What are the signs of an ACL rupture? Include special tests. What is the difference between a partial and full tear diagnostically?

A
  1. Swelling – Significant if seen immediately post trauma.
  2. Decreased ROM – either from pain (empty endfeel) or excess swelling in the joint.
  3. Positive ligament stability testing- Lachmans (p.445), Anterior Drawer (p. 446-447).
  4. Negative Posterior sag test (p.453).

Note: Partial Tears will mimic full ACL tears with exception of a firm endfeel.

25
Q

What is the posterior cruciate ligament antaomy and function?

A

Originating from the lateral edge of the medial femoral condyle and the roof of the intercondylar notch, the PCL travels in a posterolateral direction to insert on the posterior tibia just below its articular surface.

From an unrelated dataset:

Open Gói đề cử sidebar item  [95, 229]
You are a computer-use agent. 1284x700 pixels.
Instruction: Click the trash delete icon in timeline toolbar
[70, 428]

Function: Resist posterior tibial shear on the femur. Prevents hyperflexion (posterior translation of the tibia on the femur or anterior translation of the femur on the tibia).

26
Q

What are the functional differences between the anterolateral band of the PCL and the posteromedial bundle?

A

During knee joint movement, the PCL rotates such that the two bands resist opposite movements:

a) The anterolateral band stretches in knee flexion (tightens) but not in knee extension.
b) The posteromedial bundle stretches in extension (tightens) rather than flexion.

27
Q

What is the most common cause of a PCL rupture?

A

Common cause is a direct blow to the flexed knee, such as the knee hitting the dashboard in a car accident or falling hard on the knee (especially if on a step)

28
Q

What are the primary signs of a PCL rupture? Include special tests.

A
  1. Swelling – Significant if seen immediately post trauma.
  2. Decreased ROM – either from pain (empty endfeel) or excess swelling in the joint.
  3. Positive ligament stability testing- Posterior sag (p.453), Posterior drawer (p.452).
29
Q

What is the medial collateral ligament and what is it’s function?

A
  • Originates proximal to the medial epicondyle of femur immediately below the adductor tubercle and runs in an inferior medial direction. The superficial fibers attach to and distal to the medial condyle of the tibia and the deep fibers attach to the medial meniscus.
  • Embryologically the ligament represents the distal portion of the tendon of adductor magnus. Because of this, the ligament occasionally contains muscle fibers.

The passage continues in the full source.